Ugandan police on Monday said that 20 people had been arrested for suspected collaboration with the notorious militia group blamed for last week’s grisly attack on a school near the border with the Democratic Republic of the Congo.
“Twenty arrests have been made of suspected collaborators, suspected ADF collaborators,” police spokesman Fred Enanga told a news conference, referring to the Allied Democratic Forces based in the Democratic Republic of the Congo.
He said in a separate statement that those arrested included the principal and director of Lhubiriha Secondary School in Mpondwe, that came under attack late on Friday.
Photo: AFP
Enanga said the death toll was now 42, including 37 students. The oldest among the victims so far identified was a 95-year-old woman and the youngest a 12-year-old girl.
Another six people were injured and remain in hospital, he said, while adding that there were conflicting reports on the number abducted by the assailants, ranging between five and seven.

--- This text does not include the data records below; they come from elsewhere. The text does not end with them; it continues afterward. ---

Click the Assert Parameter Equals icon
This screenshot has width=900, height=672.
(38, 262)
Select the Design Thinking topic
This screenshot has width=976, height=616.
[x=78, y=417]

“An attack on innocent children is barbaric, is inhumane and of course constitutes crimes against humanity,” Enanga said.
The youngsters were hacked with machetes, shot and burned to death in their dormitories in horrific killings that have drawn global condemnation.

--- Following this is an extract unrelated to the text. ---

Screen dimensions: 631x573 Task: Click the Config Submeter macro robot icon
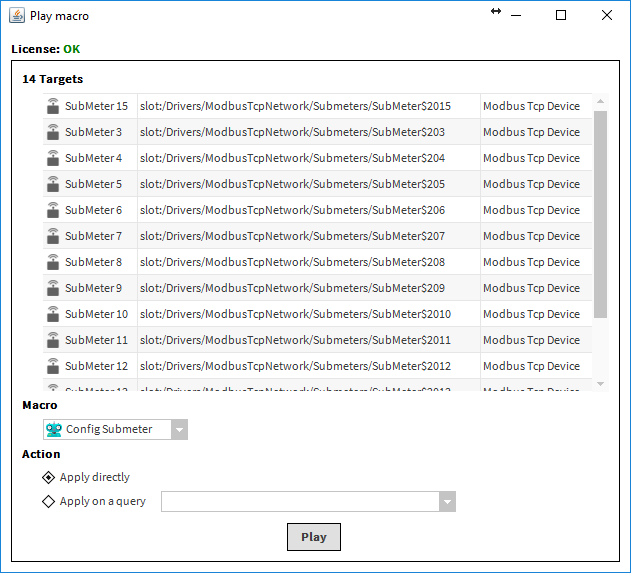pyautogui.click(x=54, y=429)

“As a country, we continue to stand by each other in the fight against terrorism. No matter how heinous the attack or how brutal or inhumane the methods used, the ADF will not be able to succeed in demolishing the solidarity of Ugandans in the fight against terrorism and extremism,” Enanga said.
Grief-stricken Ugandans on Monday were burying more victims, while other families were still desperately hunting for news of their loved ones or facing an agonizing wait for DNA tests on some of the students who were burnt beyond recognition.
The authorities have said 15 people from the community, including five girls, were still missing.
Ugandan authorities are pursuing the assailants who fled back toward the porous border with their abductees.
“Their action — the desperate, cowardly, terrorist action — will not save them,” Ugandan President Yoweri Museveni said on Sunday in his first statement on the attack, vowing to hunt the militants “into extinction.”